We are automating what used to take many manual clicks.
We can write scripts to install software, clean data, run analyses, and generate figures.
Advantages¶
- Much faster to run through commands
- The script runs identically every time, reducing the human element
- Easy for someone else to quickly reproduce the exact analysis and result
- Enables analysis tasks to scale up
Challenges¶
- Requires deeper computer knowledge
- More upfront effort to produce the script
Discussion Question
What are some tasks you have automated or want to automate?
- Have you ever successfully automated a task?
- Found a way to make something scale or take less time?
- What was the task, and how did you do it?
- Are there any things you wish you could automate?
- What are some barriers to automating them?
Scripting Languages¶
The most common open-source scripting languages (for science) are Python, R, and shell (Bash).

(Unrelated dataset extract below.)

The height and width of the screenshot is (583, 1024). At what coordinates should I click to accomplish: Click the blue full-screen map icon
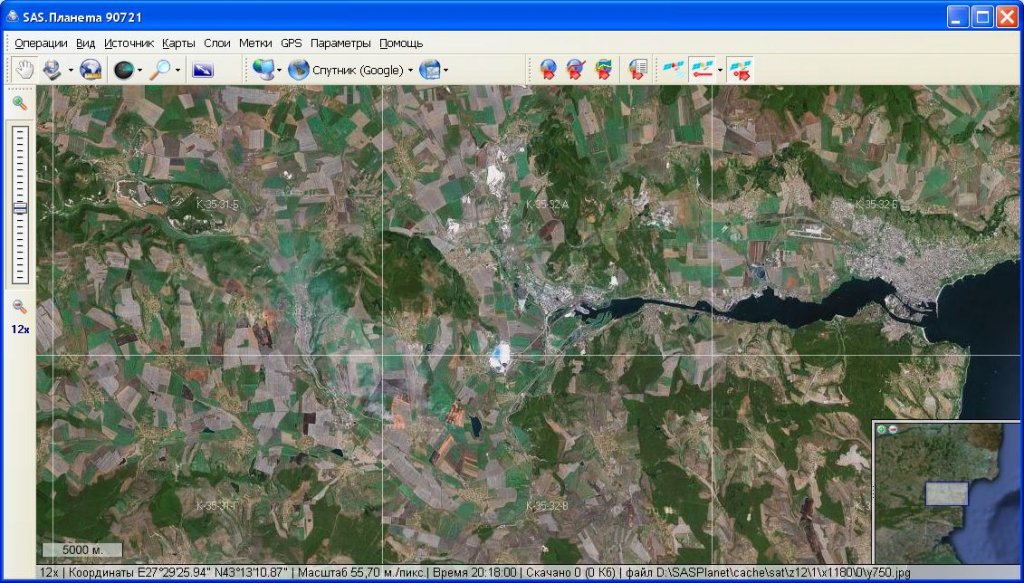pyautogui.click(x=203, y=69)

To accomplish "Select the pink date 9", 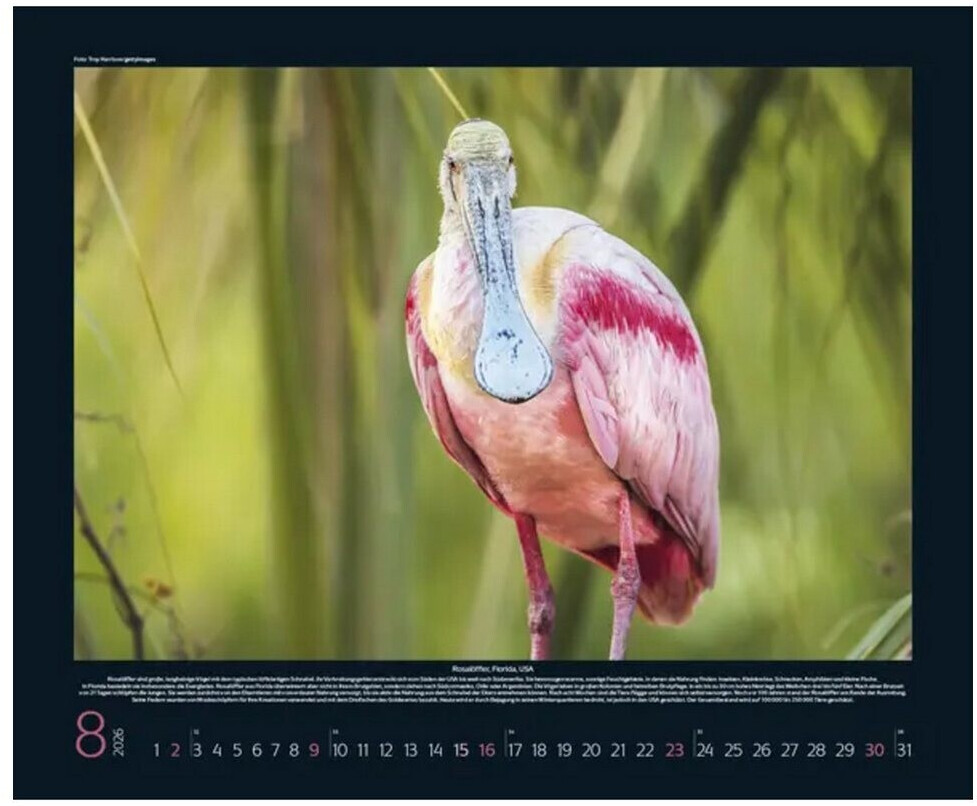I will click(313, 750).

If you recall from lesson 4 How to Talk to Computers, we ran a shell script to back up and compress files. The following admonitions show the original shell script as well as the same instructions in Python and R. Scripting languages are simply different ways to instruct a computer.
Shell Script
#use Bash shell to run the following commands
#!/bin/bash
## Variables
#the directory you want to back up (e.g., shell-lesson-data)
SOURCE_DIR=$(find / -type d -name "shell-lesson-data" 2>/dev/null) # Note: if you are working on your computer, this will look in every folder. Be careful with this line!
#location where the backup will be stored
BACKUP_DIR="$HOME/Backup"
#used to create a unique name for each backup based on the current date and time
TIMESTAMP=$(date +"%Y-%m-%d_%H-%M-%S")
# name of the compressed backup file
ARCHIVE_NAME="backup_$TIMESTAMP.tar.gz"
# Create backup directory if it doesn't exist
mkdir -p "$BACKUP_DIR"
# Create a compressed archive of the source directory
tar -czf "$BACKUP_DIR/$ARCHIVE_NAME" -C "$SOURCE_DIR" .
# Output the result
echo "Backup of $SOURCE_DIR completed!"
echo "Archive created at $BACKUP_DIR/$ARCHIVE_NAME"
Python
import os
import subprocess
import shutil
from datetime import datetime
# Variables
# Find the source directory (e.g., shell-lesson-data)
def find_source_dir():
try:
# Run the 'find' command to locate the directory
result = subprocess.run(['find', '/', '-type', 'd', '-name', 'shell-lesson-data'],
stdout=subprocess.PIPE, stderr=subprocess.DEVNULL, text=True)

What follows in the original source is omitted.